▼

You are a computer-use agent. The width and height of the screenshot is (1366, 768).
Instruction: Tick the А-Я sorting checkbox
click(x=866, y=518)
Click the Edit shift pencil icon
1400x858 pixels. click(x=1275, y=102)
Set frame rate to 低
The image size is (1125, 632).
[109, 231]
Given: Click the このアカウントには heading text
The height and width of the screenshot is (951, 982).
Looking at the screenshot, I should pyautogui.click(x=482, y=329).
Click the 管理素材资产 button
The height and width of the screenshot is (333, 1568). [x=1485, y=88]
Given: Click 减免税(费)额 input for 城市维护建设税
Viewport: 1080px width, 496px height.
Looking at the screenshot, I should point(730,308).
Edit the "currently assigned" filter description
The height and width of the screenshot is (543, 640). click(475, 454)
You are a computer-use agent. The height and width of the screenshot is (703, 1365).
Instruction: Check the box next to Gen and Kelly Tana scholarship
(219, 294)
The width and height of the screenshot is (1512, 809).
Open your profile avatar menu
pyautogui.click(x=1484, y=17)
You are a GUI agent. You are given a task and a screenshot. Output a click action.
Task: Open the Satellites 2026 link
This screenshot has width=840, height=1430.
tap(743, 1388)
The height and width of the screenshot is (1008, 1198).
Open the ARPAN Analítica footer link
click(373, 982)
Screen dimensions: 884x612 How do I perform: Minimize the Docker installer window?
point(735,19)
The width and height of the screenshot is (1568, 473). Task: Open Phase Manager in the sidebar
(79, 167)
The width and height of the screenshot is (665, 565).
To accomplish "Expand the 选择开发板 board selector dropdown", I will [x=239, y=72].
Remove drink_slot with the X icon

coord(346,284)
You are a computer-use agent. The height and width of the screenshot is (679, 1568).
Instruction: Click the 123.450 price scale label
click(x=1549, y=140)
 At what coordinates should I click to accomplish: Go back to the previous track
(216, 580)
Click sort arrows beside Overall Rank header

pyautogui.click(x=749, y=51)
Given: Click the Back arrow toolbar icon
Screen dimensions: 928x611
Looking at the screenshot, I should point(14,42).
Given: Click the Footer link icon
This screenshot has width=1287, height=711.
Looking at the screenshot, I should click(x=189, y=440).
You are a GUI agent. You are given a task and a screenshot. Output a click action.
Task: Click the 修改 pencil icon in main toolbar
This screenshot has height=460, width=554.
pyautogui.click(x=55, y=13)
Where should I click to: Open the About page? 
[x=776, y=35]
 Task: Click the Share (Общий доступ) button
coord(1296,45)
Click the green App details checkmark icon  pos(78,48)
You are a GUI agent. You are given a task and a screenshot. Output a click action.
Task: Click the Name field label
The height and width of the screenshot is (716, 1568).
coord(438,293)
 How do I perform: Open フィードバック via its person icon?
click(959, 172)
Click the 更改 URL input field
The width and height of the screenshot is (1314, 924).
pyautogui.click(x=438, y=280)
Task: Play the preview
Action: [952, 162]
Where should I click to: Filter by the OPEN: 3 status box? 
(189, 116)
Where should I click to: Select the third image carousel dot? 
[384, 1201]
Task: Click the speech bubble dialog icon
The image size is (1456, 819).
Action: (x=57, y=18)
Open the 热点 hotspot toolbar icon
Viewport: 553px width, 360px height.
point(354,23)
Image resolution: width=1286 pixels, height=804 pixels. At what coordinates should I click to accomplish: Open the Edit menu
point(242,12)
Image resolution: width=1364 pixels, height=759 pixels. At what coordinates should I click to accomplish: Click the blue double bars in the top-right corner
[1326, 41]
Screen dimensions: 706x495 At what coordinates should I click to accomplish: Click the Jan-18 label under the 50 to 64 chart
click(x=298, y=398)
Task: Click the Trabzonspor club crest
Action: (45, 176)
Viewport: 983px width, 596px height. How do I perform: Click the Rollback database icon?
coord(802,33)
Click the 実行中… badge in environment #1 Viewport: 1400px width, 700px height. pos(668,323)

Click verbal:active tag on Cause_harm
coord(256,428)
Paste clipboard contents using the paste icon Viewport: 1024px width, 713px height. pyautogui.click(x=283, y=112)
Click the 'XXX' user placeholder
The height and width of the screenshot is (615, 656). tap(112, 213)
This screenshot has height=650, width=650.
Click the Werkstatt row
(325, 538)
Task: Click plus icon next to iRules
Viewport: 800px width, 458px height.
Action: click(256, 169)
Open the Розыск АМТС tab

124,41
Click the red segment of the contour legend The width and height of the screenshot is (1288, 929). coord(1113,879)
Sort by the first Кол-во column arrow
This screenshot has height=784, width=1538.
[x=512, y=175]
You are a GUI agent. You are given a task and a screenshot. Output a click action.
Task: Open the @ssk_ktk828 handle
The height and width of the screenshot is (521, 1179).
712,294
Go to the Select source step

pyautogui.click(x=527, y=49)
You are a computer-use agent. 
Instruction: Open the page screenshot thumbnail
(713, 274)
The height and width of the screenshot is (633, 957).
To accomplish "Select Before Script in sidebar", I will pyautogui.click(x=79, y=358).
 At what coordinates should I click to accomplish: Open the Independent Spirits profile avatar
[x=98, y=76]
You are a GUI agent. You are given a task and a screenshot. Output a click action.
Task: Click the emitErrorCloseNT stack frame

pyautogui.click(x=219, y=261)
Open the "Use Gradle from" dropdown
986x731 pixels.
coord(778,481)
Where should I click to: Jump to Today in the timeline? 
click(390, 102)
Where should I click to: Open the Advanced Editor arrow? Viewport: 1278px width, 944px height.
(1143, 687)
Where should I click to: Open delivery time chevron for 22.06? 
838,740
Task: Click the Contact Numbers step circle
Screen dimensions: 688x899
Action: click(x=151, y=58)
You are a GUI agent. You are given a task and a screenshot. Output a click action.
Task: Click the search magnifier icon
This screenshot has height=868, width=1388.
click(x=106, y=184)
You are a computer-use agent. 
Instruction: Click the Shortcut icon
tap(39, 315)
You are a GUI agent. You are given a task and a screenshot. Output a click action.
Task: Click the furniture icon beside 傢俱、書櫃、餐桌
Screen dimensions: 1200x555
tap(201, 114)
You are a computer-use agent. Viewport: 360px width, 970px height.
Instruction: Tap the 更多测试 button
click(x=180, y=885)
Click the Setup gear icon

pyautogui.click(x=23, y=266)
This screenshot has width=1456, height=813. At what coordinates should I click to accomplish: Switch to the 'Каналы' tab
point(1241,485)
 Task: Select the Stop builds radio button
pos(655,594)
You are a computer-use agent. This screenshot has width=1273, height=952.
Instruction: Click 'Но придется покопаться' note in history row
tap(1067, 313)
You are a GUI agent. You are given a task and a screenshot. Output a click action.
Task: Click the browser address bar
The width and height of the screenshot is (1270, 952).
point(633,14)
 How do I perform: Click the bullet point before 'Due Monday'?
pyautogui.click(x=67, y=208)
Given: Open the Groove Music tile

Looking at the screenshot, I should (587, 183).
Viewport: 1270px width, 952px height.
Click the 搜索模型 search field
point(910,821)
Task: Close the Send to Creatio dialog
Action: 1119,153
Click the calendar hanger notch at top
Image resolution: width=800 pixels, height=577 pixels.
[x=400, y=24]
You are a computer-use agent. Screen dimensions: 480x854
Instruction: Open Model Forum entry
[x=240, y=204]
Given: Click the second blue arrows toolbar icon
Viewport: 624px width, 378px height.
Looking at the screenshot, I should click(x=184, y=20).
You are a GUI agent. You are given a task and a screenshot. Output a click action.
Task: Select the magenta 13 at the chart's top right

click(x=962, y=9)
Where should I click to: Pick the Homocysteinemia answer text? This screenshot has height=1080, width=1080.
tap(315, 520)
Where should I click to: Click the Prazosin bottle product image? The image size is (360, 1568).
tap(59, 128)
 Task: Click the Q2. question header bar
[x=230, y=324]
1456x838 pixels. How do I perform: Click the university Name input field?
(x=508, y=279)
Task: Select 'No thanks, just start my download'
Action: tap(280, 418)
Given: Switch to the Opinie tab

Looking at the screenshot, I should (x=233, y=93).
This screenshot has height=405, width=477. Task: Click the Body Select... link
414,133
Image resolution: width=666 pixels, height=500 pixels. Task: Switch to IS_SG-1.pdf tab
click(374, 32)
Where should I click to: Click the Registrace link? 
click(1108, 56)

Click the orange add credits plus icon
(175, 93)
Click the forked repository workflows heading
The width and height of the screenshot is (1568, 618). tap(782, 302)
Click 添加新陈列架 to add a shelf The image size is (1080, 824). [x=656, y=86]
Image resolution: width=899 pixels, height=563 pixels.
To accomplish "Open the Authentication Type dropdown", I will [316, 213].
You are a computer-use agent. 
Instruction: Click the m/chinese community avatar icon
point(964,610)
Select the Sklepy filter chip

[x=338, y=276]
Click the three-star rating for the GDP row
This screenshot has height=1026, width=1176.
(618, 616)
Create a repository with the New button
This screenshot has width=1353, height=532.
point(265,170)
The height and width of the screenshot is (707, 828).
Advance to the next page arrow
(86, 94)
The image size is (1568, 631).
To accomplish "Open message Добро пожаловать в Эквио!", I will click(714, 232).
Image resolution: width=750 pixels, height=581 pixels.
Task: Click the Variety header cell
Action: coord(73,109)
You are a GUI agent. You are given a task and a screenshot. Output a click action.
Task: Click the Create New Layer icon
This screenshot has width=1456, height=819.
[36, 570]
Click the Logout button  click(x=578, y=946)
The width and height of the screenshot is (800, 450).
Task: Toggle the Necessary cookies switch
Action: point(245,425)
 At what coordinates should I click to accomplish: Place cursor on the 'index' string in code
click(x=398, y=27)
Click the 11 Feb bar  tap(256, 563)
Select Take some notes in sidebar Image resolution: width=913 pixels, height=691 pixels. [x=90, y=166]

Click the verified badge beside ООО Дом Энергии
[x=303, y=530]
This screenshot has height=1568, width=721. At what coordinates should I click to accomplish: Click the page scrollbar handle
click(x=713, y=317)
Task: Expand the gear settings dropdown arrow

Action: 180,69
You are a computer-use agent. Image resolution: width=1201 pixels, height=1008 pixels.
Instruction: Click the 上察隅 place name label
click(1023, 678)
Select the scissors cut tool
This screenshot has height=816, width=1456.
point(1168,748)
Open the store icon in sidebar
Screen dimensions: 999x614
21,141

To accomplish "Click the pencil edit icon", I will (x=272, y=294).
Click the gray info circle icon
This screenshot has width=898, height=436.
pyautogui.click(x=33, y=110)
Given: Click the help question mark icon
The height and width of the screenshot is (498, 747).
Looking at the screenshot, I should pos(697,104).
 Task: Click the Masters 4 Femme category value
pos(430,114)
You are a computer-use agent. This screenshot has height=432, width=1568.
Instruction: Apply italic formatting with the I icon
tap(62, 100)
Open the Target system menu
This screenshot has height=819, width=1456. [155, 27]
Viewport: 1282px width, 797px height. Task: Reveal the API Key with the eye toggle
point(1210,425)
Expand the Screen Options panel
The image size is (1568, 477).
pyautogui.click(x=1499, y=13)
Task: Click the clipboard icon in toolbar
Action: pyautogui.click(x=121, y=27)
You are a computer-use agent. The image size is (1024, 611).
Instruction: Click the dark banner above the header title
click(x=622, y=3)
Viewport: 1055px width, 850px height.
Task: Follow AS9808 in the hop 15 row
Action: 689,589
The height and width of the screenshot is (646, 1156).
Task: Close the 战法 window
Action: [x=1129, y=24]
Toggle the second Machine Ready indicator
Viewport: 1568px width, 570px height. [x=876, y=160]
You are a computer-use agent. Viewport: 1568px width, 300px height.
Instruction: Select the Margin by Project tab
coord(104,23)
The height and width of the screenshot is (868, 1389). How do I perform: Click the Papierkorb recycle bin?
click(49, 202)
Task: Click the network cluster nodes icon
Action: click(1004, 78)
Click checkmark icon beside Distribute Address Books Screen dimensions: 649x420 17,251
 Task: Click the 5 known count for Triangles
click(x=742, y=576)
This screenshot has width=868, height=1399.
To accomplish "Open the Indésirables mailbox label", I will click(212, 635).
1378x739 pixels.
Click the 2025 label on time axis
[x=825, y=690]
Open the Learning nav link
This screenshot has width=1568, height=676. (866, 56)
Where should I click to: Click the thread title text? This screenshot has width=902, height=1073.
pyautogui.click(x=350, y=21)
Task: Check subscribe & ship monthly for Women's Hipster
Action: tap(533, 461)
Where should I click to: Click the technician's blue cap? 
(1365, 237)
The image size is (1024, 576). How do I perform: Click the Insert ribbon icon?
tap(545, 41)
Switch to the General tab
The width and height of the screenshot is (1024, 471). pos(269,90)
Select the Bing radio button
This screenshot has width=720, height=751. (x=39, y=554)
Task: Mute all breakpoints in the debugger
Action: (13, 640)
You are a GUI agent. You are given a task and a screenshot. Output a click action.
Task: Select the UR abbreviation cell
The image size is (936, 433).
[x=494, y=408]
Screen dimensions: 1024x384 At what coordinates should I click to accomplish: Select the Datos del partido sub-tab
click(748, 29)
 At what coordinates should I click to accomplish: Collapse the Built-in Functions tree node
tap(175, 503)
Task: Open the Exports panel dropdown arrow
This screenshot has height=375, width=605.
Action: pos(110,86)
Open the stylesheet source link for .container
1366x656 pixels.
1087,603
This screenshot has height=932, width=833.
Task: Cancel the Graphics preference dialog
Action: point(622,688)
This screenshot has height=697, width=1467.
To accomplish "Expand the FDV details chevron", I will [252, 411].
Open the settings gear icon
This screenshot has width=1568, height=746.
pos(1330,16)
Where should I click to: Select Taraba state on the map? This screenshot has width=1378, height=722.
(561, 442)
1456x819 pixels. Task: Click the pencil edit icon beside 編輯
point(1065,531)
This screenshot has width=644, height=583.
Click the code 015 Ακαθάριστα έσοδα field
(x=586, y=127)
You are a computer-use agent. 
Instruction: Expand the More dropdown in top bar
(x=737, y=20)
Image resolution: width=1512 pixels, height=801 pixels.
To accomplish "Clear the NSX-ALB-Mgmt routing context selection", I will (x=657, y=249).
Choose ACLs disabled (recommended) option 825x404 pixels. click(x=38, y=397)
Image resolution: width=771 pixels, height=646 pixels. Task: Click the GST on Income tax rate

▲

# PROBLEM TO WORK ON:
Format the records from the line containing "Task: Select the Stop builds radio button" through the line containing "Looking at the screenshot, I should (587, 183).", inclusive, as a Markdown table with the columns Row and Record line. Give each non-blank line its own numbered row, and leave blank lines out.

# REPLY:
| Row | Record line |
|---|---|
| 1 |  Task: Select the Stop builds radio button |
| 2 | pos(655,594) |
| 3 | You are a computer-use agent. This screenshot has width=1273, height=952. |
| 4 | Instruction: Click 'Но придется покопаться' note in history row |
| 5 | tap(1067, 313) |
| 6 | You are a GUI agent. You are given a task and a screenshot. Output a click action. |
| 7 | Task: Click the browser address bar |
| 8 | The width and height of the screenshot is (1270, 952). |
| 9 | point(633,14) |
| 10 |  How do I perform: Click the bullet point before 'Due Monday'? |
| 11 | pyautogui.click(x=67, y=208) |
| 12 | Given: Open the Groove Music tile |
| 13 | Looking at the screenshot, I should (587, 183). |